I mention him because one of the most interesting lines in Ghostbusters occurs when his character, Dr. Egon Spengler says “Print is dead.” This from a movie that came out in 1984, well before anyone other than scientists had any inkling of what the World Wide Web would someday be.
Today, as we move closer and closer to a world where print is dead, or at least becoming used less often, I’m here to say – please don’t kill it yet. Electronics communication is just not all that it’s cracked up to be – at least not yet.
Take, for example, what used to be a fairly easy task – getting a prescription filled. Your doctor would give you a little slip of paper and you would hand it to the pharmacist and get your medicine – easy.

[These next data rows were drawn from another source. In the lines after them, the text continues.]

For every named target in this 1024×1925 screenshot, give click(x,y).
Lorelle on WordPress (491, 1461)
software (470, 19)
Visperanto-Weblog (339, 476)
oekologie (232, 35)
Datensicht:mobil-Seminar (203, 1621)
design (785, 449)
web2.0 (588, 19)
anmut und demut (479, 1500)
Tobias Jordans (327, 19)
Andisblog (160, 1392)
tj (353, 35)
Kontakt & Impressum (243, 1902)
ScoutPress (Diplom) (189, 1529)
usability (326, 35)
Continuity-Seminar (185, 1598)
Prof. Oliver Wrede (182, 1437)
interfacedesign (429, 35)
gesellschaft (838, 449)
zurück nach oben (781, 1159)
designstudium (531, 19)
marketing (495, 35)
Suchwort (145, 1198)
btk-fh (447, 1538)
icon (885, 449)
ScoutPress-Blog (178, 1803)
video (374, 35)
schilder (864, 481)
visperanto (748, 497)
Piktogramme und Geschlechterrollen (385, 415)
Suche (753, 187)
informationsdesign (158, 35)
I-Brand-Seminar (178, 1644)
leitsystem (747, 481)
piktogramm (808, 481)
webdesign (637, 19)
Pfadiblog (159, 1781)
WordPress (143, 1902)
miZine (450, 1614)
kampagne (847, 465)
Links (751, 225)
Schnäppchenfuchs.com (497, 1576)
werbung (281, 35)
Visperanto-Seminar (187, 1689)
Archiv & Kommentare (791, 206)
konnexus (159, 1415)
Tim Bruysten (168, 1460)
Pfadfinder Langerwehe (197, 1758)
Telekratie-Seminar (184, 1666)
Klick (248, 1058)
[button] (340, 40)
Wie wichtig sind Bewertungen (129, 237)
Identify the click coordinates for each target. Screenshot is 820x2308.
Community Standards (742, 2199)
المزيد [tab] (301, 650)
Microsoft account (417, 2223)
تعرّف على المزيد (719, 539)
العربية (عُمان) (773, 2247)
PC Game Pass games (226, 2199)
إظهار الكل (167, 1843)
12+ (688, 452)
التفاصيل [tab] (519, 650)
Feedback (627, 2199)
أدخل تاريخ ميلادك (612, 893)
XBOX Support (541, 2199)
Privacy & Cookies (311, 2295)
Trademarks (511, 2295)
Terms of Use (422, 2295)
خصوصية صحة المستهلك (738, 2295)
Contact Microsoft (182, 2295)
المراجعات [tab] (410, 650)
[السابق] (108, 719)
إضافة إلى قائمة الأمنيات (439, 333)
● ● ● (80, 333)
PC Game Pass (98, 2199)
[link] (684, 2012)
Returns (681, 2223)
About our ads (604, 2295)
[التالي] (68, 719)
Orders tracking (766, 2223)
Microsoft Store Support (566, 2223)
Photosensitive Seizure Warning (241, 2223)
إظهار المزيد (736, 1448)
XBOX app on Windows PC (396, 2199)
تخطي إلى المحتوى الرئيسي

In today’s electronic world – that simple operation – which had worked well for decades has been replaced either by phone call or by the doctor using an iPad or some other tablet to electronically send the script to your pharmacy. This is supposed to make everything easier and quicker. But how many time have you walked up to the counter at your pharmacy and asked for your prescription only to be told “I’m sorry it’s not here. When was it called in?”
My frustration with this “new” process reached its zenith this past Saturday. My wife woke up with her left eye looking a lot like Bob Costas’ during the Olympics. Luckily our doctor’s office has Saturday hours. Sure enough it was pink eye, and a prescription for an antibiotic was sent to our pharmacy. We dutifully drive over. No record of the prescription is on file. My wife, who is getting visibly agitated, calls the doctor’s office – no one answers. She calls again – still no answer. Have they left for the day? I quickly hop in my car and drive back to the office.
Luckily they are still there. It turns out the doctor forget to send the prescription in and has left for the day. The office staff gets her on the phone and they get the prescription sent to the pharmacy – finally.
Could all of this been avoided if we had left with a WRITTEN prescription on a piece of PAPER?
I miss you Mr. Ramis – but please I hope print is not dead – at least for a while.